President Donald Trump told the world in Ankara that the fragile ceasefire with Iran is “over” and hinted the strikes will keep coming. His blunt words came the same day U.S. Central Command announced a fresh round of precision strikes on more than 80 Iranian military targets. This is not polite diplomacy. This is pressure — and it is working the way the White House says it should.

What President Trump said at the NATO summit in Ankara

On the sidelines of the NATO summit, President Donald Trump made his position clear: the tentative truce has collapsed and the U.S. will act to stop Iran from threatening shipping and regional stability. He said the United States “hit them very hard” and suggested the strikes could continue “again tonight.” He also voiced deep distrust of Iran’s negotiators and used plain language — telling reporters he may prefer force to fruitless bargaining. No hedging. No diplomatic sugar-coating.

CENTCOM’s strikes and the military picture

U.S. Central Command reported a major operation that struck over 80 Iranian targets. The strikes hit air defenses, command-and-control nodes, coastal radars, anti-ship missile sites and dozens of small IRGC boats. That is a broad and surgical set of objectives. The goal was to blunt Iran’s ability to disrupt traffic through the Strait of Hormuz and to punish those who attacked commercial tankers. The Pentagon’s message was simple: attacks on commerce invite a strong military response.

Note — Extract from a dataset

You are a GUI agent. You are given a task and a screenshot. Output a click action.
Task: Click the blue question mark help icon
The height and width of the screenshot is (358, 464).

Economic pressure: the oil waiver revoked

At the same time, Treasury moved to revoke a temporary oil sales waiver that had briefly let some Iranian crude reach world markets. The administration replaced that short waiver with a narrow wind-down authorization, effectively closing the economic lifeline Tehran had been granted. That is smart leverage. Military action bites; cutting off cash bites in a different, private way. Both tracks together squeeze Tehran’s options.

Why this matters for allies and markets

Allies at the NATO summit watched closely. Some will cheer decisive action. Others will fret about escalation and insurance rates for ships in the Hormuz corridor. Markets reacted instantly: oil prices jumped and stocks dipped on the risk premium for shipping and supply. That reaction shows why keeping the strait open matters to the global economy and why the U.S. had little choice but to blunt Iranian attacks quickly.

This is a clear choice between honest strength and endless appeasement. President Trump chose strength, kinetic and economic, and did not hide it behind technocratic euphemisms. Critics will call it reckless. Supporters will call it necessary. Either way, the message is now unmistakable: the United States will protect commerce, punish aggression, and use every tool on the table until Iran stops threatening the free flow of trade. The rest of the world can adjust accordingly.